(Information begins)

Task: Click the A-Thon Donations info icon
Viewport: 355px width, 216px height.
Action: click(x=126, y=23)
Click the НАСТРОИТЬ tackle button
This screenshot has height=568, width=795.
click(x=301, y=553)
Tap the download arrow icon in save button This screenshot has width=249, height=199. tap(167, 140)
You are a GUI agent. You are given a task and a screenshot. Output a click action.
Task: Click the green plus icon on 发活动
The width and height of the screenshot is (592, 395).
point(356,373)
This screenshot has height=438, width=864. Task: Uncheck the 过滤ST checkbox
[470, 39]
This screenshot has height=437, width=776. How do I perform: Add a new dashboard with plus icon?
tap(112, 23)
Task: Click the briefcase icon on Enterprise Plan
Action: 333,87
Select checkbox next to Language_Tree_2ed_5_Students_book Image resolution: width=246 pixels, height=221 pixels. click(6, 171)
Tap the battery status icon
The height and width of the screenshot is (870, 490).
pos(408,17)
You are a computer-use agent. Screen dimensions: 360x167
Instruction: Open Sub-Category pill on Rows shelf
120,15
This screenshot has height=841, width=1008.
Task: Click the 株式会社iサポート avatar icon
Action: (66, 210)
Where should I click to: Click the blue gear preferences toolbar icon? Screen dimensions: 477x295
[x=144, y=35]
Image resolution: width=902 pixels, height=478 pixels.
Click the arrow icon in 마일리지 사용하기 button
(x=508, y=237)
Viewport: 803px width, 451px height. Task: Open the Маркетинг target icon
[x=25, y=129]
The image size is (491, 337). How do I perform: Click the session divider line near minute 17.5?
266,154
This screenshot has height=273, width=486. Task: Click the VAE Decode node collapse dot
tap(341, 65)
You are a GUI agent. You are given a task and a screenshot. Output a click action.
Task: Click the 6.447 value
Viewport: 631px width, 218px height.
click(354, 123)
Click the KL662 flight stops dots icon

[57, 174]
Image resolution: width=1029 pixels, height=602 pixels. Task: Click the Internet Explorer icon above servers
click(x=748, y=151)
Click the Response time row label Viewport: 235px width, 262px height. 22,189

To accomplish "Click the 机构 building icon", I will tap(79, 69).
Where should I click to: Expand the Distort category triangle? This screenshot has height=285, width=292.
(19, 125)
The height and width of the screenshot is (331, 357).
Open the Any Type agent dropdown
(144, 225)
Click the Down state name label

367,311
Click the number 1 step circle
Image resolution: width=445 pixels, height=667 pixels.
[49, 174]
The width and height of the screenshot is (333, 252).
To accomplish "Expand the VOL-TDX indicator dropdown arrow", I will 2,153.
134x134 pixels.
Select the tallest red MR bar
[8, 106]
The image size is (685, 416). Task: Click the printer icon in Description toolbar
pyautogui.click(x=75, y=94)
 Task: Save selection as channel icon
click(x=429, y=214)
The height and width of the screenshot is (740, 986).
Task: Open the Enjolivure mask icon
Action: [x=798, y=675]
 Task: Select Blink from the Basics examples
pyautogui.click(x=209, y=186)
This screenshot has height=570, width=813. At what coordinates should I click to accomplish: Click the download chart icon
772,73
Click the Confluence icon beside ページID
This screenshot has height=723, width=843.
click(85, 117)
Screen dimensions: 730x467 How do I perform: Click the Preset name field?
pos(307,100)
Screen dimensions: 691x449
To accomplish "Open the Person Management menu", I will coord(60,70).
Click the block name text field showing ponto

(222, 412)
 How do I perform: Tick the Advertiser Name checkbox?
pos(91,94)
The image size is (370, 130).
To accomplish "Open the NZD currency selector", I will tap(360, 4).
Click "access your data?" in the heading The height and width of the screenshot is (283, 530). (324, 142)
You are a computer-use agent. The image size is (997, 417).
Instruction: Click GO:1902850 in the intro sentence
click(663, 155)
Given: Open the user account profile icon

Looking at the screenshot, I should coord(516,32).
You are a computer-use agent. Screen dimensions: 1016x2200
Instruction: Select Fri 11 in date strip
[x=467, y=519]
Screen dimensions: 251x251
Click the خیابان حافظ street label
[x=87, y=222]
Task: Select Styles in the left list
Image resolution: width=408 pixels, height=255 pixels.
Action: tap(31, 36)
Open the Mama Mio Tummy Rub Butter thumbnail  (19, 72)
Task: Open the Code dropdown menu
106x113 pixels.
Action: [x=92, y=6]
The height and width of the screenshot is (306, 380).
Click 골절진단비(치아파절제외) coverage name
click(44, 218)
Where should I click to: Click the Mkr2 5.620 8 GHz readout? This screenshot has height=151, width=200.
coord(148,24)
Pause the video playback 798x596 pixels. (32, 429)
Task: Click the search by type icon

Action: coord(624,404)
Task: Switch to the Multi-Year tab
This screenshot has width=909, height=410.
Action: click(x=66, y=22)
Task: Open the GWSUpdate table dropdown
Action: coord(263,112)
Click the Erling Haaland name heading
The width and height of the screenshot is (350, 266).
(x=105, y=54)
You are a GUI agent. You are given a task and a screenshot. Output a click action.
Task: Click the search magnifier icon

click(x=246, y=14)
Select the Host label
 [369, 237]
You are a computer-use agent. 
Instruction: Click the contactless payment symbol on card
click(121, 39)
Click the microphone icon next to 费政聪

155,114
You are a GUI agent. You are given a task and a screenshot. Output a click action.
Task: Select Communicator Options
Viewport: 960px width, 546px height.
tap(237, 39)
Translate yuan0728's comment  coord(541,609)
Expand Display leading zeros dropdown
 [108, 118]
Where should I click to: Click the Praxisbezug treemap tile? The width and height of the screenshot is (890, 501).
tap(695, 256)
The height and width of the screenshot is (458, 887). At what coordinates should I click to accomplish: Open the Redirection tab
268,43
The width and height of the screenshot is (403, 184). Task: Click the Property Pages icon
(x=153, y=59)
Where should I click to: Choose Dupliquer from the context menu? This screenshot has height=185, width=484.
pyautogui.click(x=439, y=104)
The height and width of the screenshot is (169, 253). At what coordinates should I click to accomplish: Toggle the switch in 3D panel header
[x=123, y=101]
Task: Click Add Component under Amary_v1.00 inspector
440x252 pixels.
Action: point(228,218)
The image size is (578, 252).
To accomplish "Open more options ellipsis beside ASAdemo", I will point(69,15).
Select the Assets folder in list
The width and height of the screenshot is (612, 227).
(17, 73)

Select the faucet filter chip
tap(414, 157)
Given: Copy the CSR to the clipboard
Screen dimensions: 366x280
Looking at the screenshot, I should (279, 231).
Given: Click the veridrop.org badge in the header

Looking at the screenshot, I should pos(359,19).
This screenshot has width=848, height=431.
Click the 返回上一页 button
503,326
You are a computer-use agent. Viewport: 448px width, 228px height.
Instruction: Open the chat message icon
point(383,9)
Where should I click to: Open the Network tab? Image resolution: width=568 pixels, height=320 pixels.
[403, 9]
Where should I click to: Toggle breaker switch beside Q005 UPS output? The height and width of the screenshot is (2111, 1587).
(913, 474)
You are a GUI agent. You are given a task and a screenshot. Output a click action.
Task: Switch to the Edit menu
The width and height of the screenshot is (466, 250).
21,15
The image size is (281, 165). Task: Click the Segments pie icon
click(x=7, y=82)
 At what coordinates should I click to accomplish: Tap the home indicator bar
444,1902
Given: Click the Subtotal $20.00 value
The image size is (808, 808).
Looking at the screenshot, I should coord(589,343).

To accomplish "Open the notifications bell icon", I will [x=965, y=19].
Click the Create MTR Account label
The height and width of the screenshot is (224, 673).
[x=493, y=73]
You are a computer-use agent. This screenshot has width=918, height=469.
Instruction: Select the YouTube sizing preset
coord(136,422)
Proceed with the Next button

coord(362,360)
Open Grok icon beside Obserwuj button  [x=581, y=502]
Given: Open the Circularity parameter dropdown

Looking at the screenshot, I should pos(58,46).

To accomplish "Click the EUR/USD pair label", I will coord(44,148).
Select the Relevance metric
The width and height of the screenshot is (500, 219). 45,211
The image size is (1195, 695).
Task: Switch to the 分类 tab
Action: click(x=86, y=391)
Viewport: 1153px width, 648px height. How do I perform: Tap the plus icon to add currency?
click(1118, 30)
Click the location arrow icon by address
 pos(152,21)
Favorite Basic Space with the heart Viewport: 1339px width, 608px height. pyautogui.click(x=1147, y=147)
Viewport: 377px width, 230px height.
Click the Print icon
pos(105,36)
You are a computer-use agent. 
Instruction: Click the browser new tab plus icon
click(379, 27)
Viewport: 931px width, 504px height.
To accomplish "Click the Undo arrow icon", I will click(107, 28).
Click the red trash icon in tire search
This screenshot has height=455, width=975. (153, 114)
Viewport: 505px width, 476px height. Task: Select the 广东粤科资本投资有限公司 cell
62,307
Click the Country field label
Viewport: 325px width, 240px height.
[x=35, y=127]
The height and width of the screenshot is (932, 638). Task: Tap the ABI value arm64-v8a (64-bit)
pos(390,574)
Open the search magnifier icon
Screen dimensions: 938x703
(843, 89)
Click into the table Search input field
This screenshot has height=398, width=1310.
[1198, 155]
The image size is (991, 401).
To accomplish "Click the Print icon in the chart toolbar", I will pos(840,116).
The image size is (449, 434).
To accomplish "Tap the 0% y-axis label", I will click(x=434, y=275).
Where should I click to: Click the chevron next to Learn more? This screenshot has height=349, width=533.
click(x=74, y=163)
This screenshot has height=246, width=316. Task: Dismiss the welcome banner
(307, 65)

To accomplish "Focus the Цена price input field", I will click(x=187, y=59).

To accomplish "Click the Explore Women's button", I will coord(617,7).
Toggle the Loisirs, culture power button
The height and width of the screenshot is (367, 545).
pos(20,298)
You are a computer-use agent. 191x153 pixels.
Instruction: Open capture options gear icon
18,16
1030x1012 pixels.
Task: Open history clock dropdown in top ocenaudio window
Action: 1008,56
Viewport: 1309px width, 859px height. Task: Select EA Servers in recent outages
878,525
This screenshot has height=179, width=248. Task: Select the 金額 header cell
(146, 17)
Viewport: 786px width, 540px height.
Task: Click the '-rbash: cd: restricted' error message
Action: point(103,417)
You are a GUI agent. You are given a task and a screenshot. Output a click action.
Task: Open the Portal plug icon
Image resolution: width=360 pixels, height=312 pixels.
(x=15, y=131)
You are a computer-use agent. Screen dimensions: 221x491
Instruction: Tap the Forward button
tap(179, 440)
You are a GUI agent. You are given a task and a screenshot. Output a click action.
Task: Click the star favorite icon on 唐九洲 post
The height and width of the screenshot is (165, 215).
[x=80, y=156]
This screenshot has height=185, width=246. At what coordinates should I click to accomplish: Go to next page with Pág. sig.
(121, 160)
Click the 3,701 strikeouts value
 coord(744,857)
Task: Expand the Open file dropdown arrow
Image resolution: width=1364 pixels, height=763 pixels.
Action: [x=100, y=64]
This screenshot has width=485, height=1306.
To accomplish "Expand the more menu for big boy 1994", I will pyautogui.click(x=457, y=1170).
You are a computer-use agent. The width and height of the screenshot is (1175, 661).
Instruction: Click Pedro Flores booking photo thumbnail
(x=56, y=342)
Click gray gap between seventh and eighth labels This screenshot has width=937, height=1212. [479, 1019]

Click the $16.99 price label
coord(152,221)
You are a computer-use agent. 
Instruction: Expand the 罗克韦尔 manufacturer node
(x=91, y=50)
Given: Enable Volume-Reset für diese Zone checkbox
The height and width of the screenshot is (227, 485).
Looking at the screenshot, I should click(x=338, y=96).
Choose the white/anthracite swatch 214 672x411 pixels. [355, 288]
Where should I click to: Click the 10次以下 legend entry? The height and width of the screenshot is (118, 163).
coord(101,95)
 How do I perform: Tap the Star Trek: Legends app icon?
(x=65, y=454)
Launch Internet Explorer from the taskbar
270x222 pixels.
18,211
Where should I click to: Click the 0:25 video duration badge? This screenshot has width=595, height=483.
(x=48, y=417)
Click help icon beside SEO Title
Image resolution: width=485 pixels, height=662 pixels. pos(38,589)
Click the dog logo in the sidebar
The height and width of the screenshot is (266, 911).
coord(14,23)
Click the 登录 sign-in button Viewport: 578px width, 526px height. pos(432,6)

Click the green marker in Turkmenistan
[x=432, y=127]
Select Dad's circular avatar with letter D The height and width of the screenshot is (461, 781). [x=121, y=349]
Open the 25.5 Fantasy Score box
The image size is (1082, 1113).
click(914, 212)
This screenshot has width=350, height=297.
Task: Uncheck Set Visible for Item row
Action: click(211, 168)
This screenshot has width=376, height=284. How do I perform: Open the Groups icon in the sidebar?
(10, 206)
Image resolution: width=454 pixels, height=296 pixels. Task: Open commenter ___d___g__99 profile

(Information ends)

Exercise goal | From the data above, copy each line where the string "input" appears.

Result of the exercise |
Click into the table Search input field
To accomplish "Focus the Цена price input field", I will click(x=187, y=59).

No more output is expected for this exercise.